そして私も、教えることで、学習者の未来に触れているのだ。学習者だけではない。自分の未来にも触れていると思う。
僻地ゆえに先生がいつもいない学校。学びたくても大変な苦労がある。でも学ぶことは、教えることは、「未来に触れる」ことができるのだ。だから、子どもたちは、懸命に学ぶ。
出演した子どもたちは、ほとんどが、このルナナに住んでいる。こんな環境の中でも、だれもが「未来に触れたい」と願っているに違いない。自分たちの人生を切り開くためにも。

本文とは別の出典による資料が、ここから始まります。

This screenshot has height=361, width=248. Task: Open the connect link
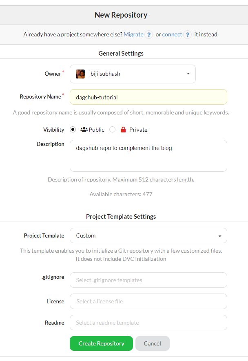tap(172, 35)
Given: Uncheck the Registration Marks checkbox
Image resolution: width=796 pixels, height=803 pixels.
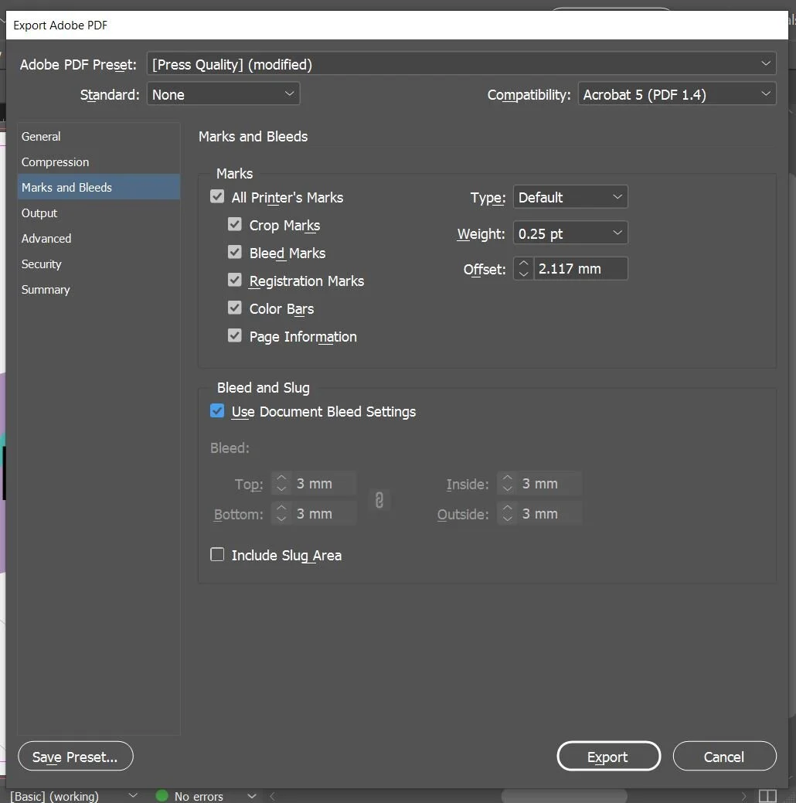Looking at the screenshot, I should (234, 280).
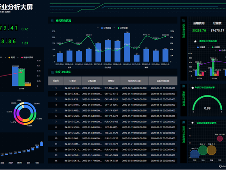Click the star icon before 年度订单送达准时率
This screenshot has height=170, width=226.
(x=193, y=88)
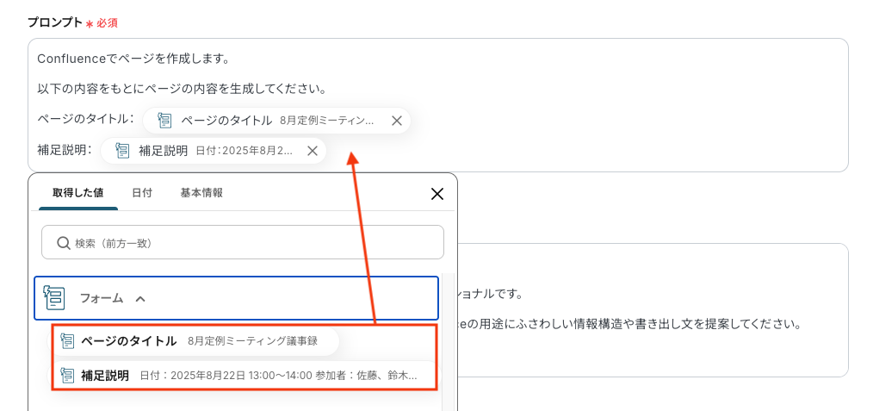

ウゲンも子どもたちも、そのほかの出演者も、本当に笑顔が美しく、ハッとさせられた。人間が生きているエネルギーを感じた。これこそが、本当の幸せと言えるものなのかもしれない。
映画館を出てから現実に否応なしに引き戻され、光の洪水、雑踏の騒音に、めまいと頭痛を感じずにはいられなかった。そして、「今、幸せ?」と心の中で自問する。
この映画は、ぜひ多くの人々に見てもらいたい映画だ。便利さと引き換えに、失われてしまった「人の心」を取り戻すために。